3.5. Nondominated Sorting Genetic Algorithm
In the last several years, EAs (evolutionary algorithms) t have evolved to solve mono-objective, multi-even-handed, and multitarget enhancement concerns in a precise order [18]. Despite explicit efforts to combine various mono-target developmental and nondevelopmental calculations, there are few studies that include all three types of enhancement concerns. The Pareto technique is used to segment the incoming population into subpopulations [19, 20]. Figure 2 shows the flowchart of hybrid ACO/PSO.

4. Simulations
Simulation is carried out using MATLAB for easy results computation. The limit limiting the framework’s display has been disregarded. For reproduction, we dissect findings by several nodes and then by region. Case 1: the proposed NN-LEACH is compared with existing RZ-LEACH and ACO-RZLEACH based on the node scalability by a varying number of motes and adjusting of the threshold values of various parameters such as alive nodes, dead nodes, the packet sent to BS, packet sent to CHs, and energy remained. Case 2: in this case, the adaptability issue is considered for the organization’s differing size for the consistent number of hubs (n = 100). The presentation of the present framework has been contrasted and existing one for the accompanying local sizes, for example, 50 m by 50 m, 100 m by 100 m, …, to 500 m by 500 m against the number of rounds.
5. Results Comparison of Leach and Optimized Leach
The proposed hybrid model is compared to the basic LEACH [8] and the optimized LEACH [17] with node scalability. Table 2 shows the simulation model’s initial settings. Motes placed randomly in the area of interest. As demonstrated in Figure 3, assuming that all of the nodes have the same initial energy level (0.3 J), the energy optimization of the enhanced LEACH is compared to LEACH and optimized LEACH. Packets sent from the cluster head to the base station and residual energy are observed after round numbers 100, 120, 140, …, 400 (0 : 3 J), and we compare their leftover energy in Figure 3. Table 3 shows the simulations results for energy remaining, data/communication packets and finally packets.

(a)

(b)

(c)

(d)

(e)

(f)
6. Conclusion
As shown in the graphs of Figure 3, LEACH has better outcomes in terms of initial, tenth, and whole nodes dead for the specified population. Proposed LEACH also has higher residual energy and sends more packets to the base station and cluster head. All of these factors lower energy usage and so extend network lifetime. The number of packets transmitted from the cluster head to the base station determines performance.
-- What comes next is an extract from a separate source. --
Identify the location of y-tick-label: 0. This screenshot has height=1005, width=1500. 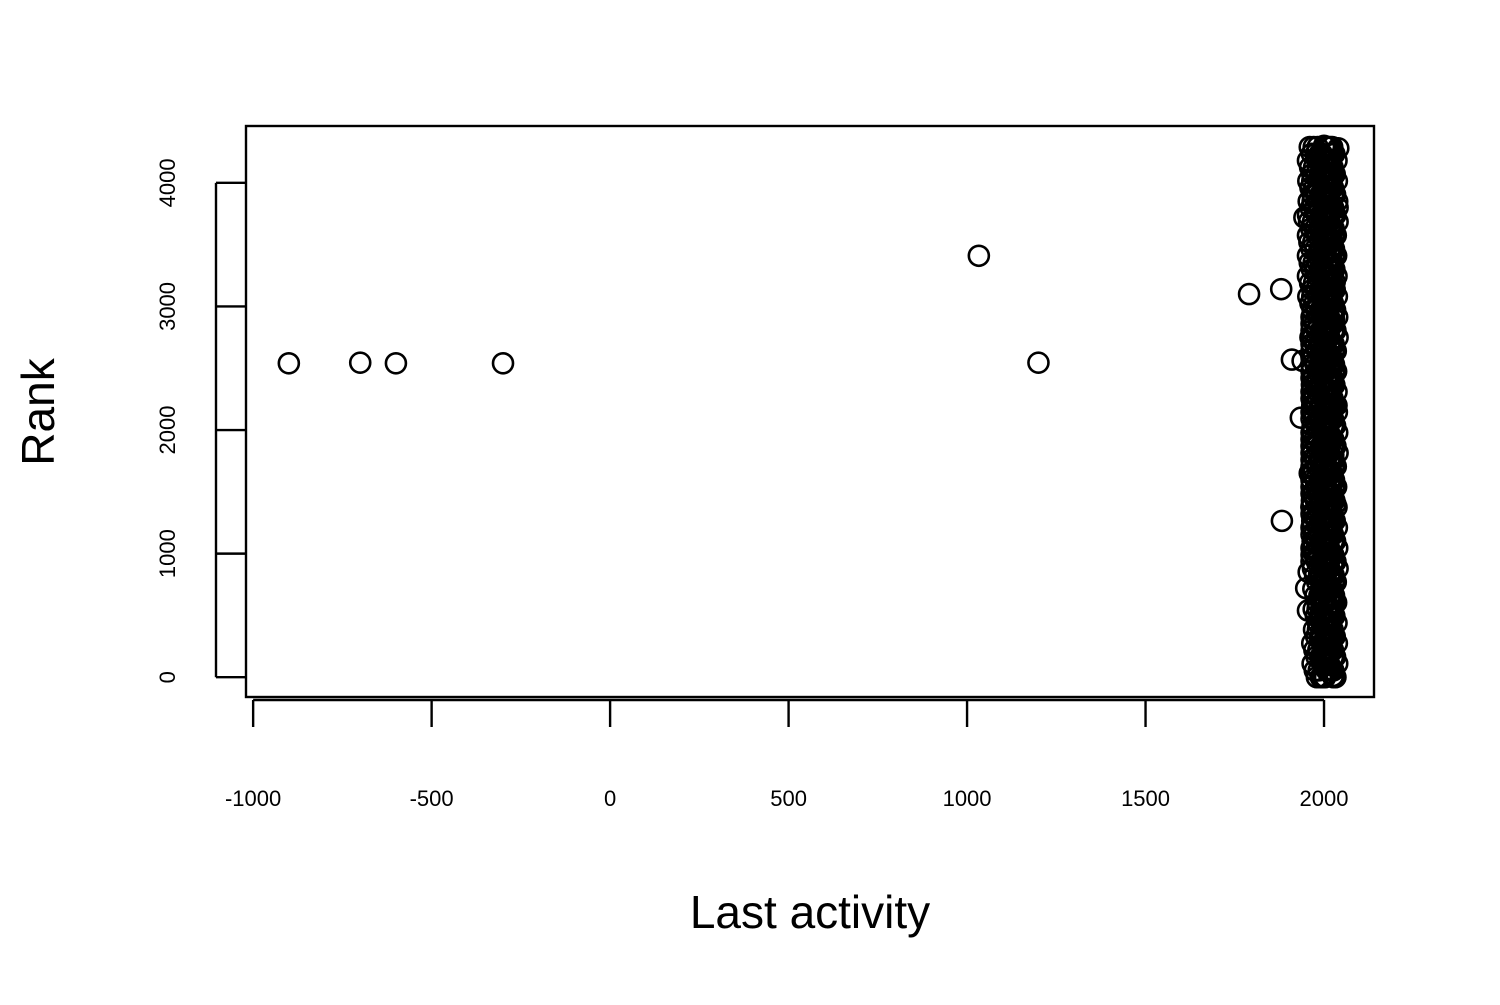
(168, 677).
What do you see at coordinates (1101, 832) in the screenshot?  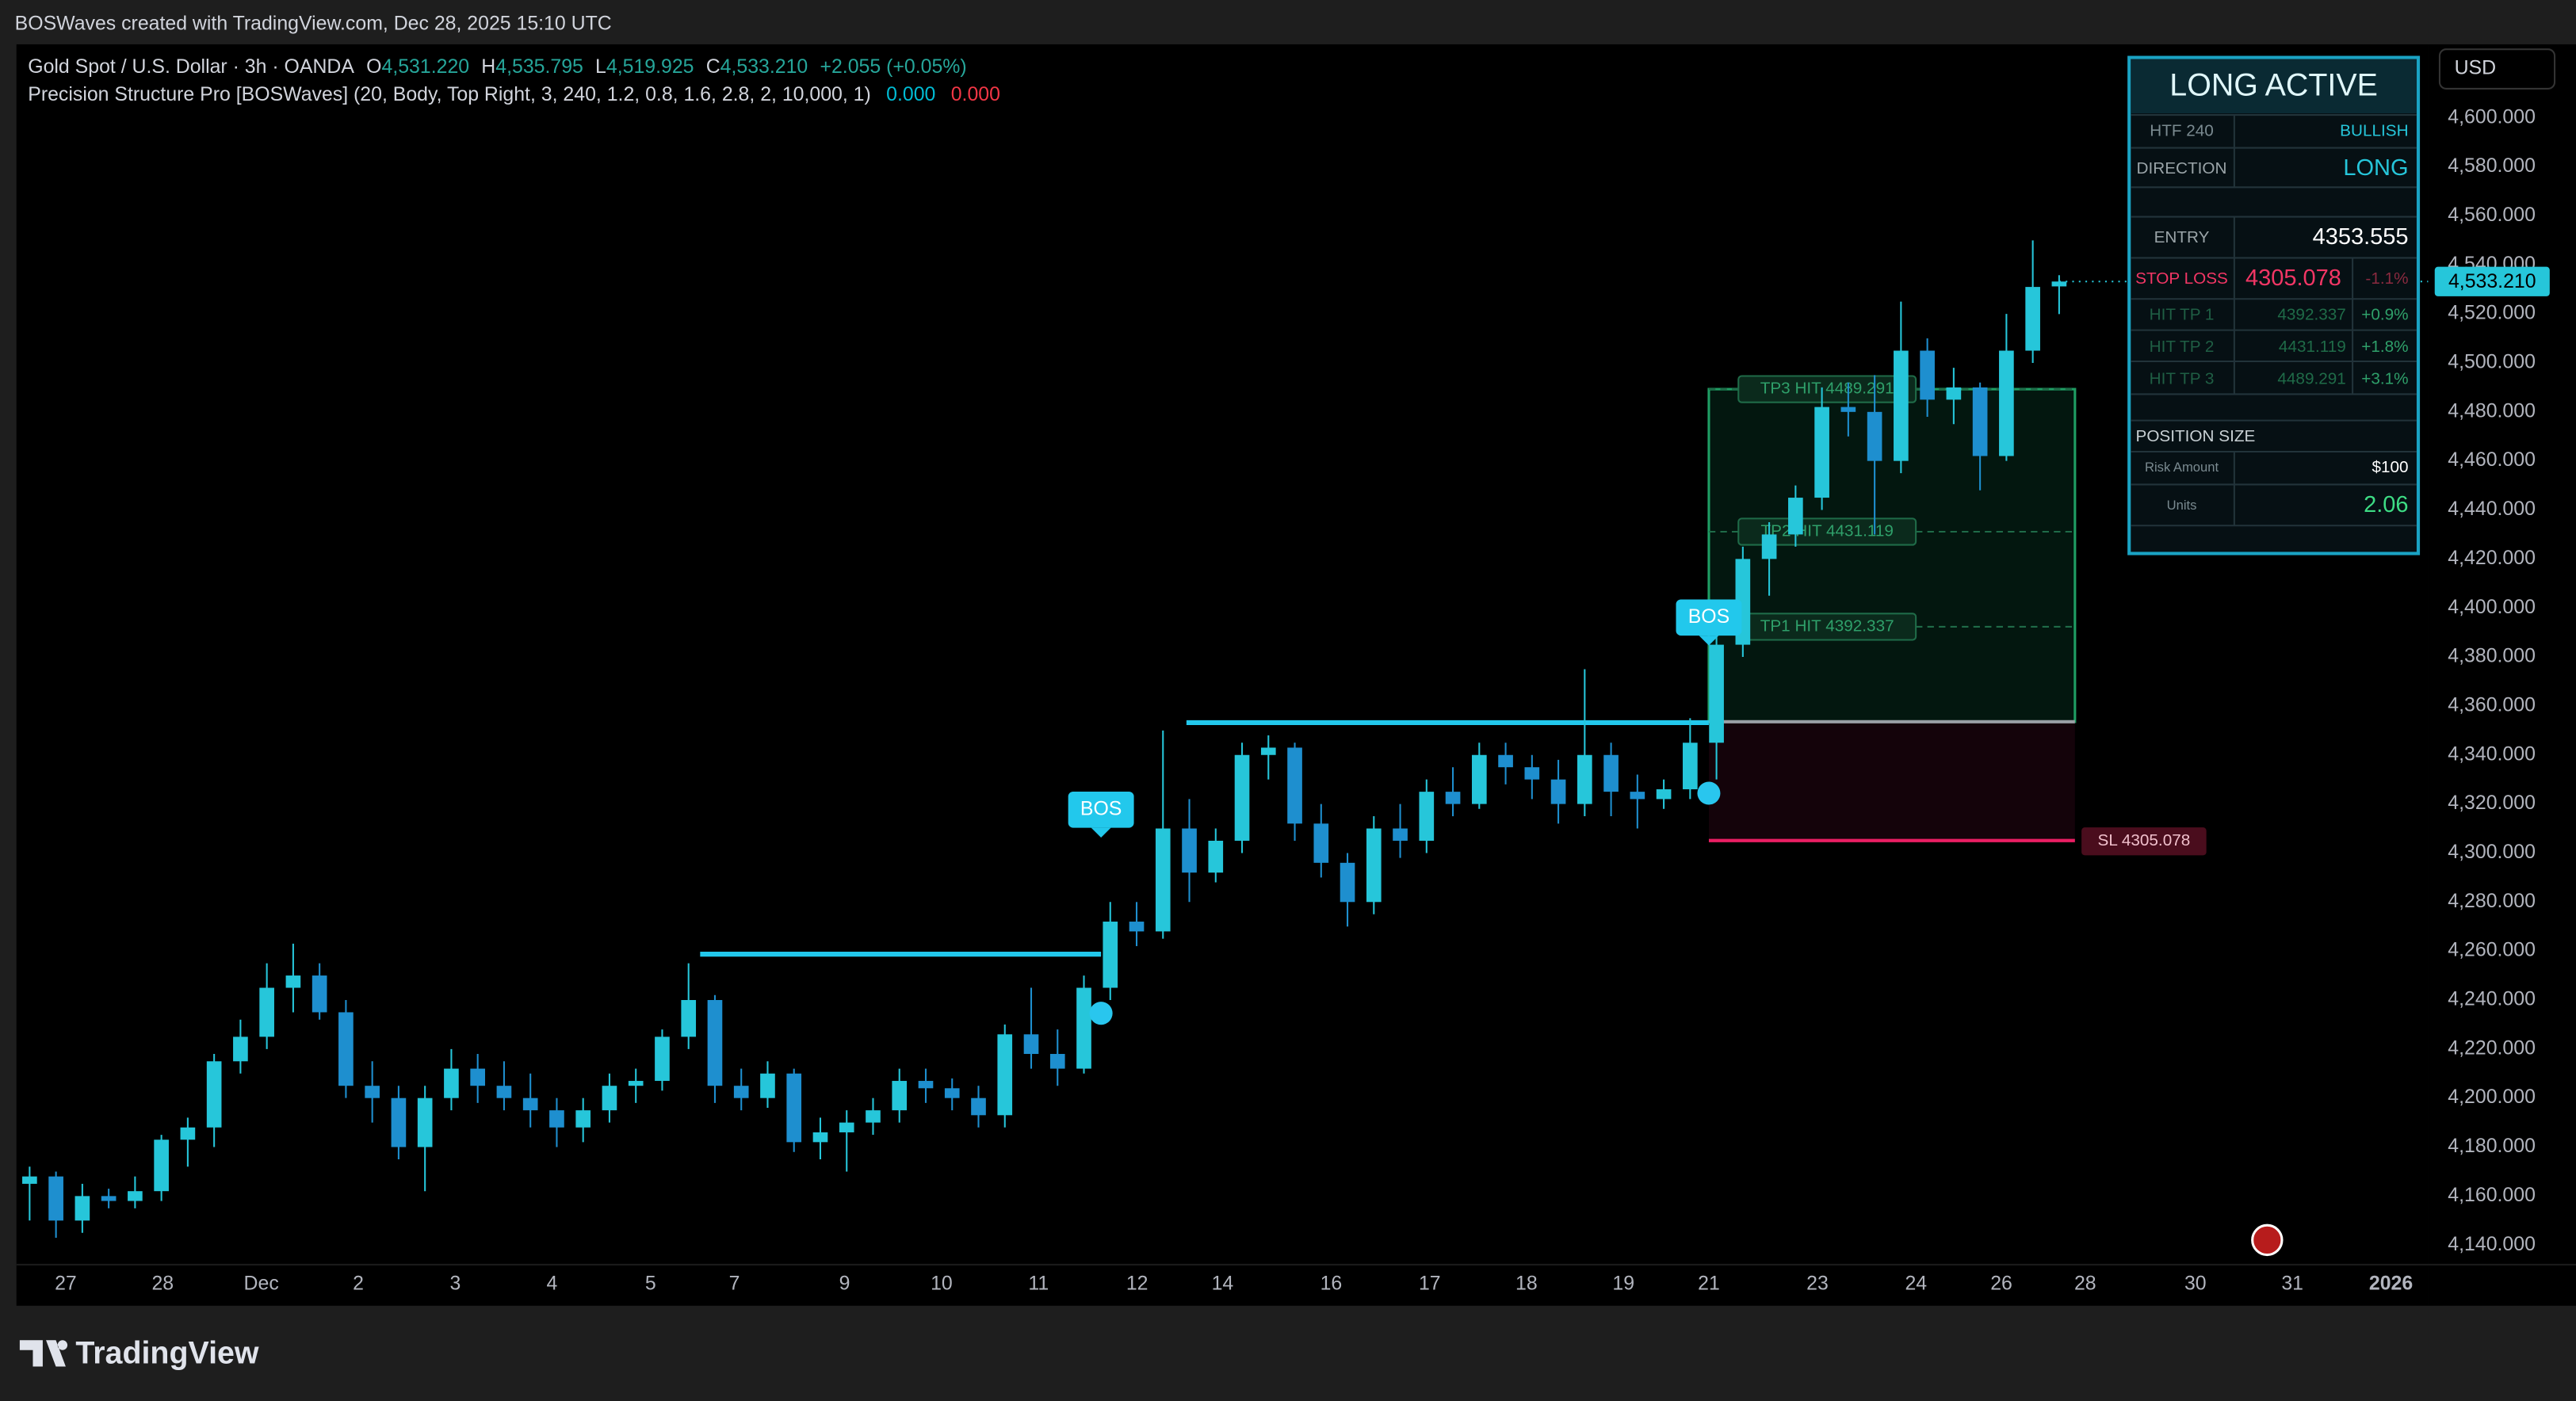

The WSN lifetime can be balanced extended by the NN-LEACH algorithm that has been presented. In three different network settings, experimental results demonstrate that NN-LEACH surpasses its competitors GAECH, GCA, EAERP, and LEACH. Most real-time applications can benefit from the performance gain when the base station is removed from the network. In the best-case scenario, where the base station is not linked to the network, NN-LEACH exhibits a significantly longer lifetime than its equivalent. Additionally, we discovered that LEACH optimization reduces energy use by distributing it evenly among clusters by 5%.
Data Availability
The data used to support the findings of this study are available upon request.
Conflicts of Interest
The authors declare that they have no conflicts of interest.